**TEXT SEGMENT:**
*-*-*

Shoprite supermarket chains throughout South Africa have responded to the current financial woes facing citizens. Their solution to one of many groups of people that are now more disadvantaged than before is to drastically reduce the price of Ultrex sanitary pads.
The retailer released a statement last week explaining that this is not only a short-term solution, “but a commitment by Shoprite to provide its customers with greater access to affordable basic hygiene products and necessities.”
All Ultrex range sanitary pads will now be retailing tax-free for R10.99, an amount that is, on average, 50 percent more affordable than other brands and deals.
— Shoprite SA (@Shoprite_SA) August 13, 2018
Female hygiene products such as sanitary pads and tampons are one of many items suggested by a panel of experts appointed by the National Treasury to be VAT-free.
Other items include white bread and flour, school uniforms and nappies.
Baby formula is another product that was suggested to be tax free, but it was decided by the health department that South Africa should not be promoting this second-best form of infant nutrition with tax breaks, as reported by Fin24.
Pink Tax, or gender discriminatory pricing on products ranging from soap to razor blades is something that has been investigated by various panels. Women pay approximately 13% more for personal care items.

*-*-*

**REQUIRED WORK:**
[A] Decide whether each statement agrees with the Shoprite text. For each, answer yes or no and quote the deciding words. (i) Ultrex sanitary pads now sell tax-free for R10.99. (ii) The health department backed making baby formula tax-free. (iii) Women pay about 13% more for personal care items.
[B] According to the Shoprite text, who appointed the panel of experts that suggested items to be VAT-free?
[C] Transcribe the Shoprite text between "Baby formula is" and "personal care items.", inclusive.

**PROVIDED MATERIAL:**
*-*-*

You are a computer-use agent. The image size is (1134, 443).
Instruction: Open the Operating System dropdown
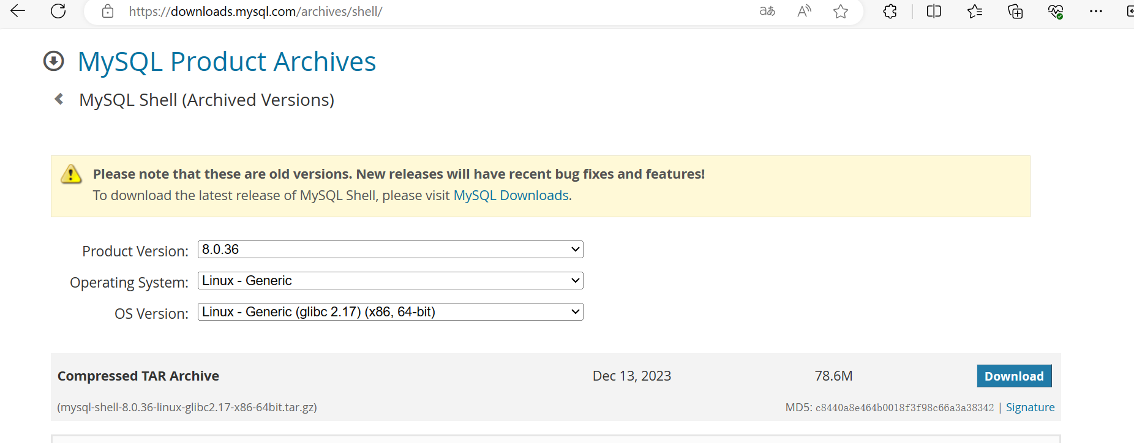click(390, 281)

*-*-*

**SOLVED PROBLEMS:**
[A]
(i) Yes: "All Ultrex range sanitary pads will now be retailing tax-free for R10.99"
(ii) No: "it was decided by the health department that South Africa should not be promoting this second-best form of infant nutrition with tax breaks"
(iii) Yes: "Women pay approximately 13% more for personal care items."

[B] The National Treasury.

[C]
Baby formula is another product that was suggested to be tax free, but it was decided by the health department that South Africa should not be promoting this second-best form of infant nutrition with tax breaks, as reported by Fin24.
Pink Tax, or gender discriminatory pricing on products ranging from soap to razor blades is something that has been investigated by various panels. Women pay approximately 13% more for personal care items.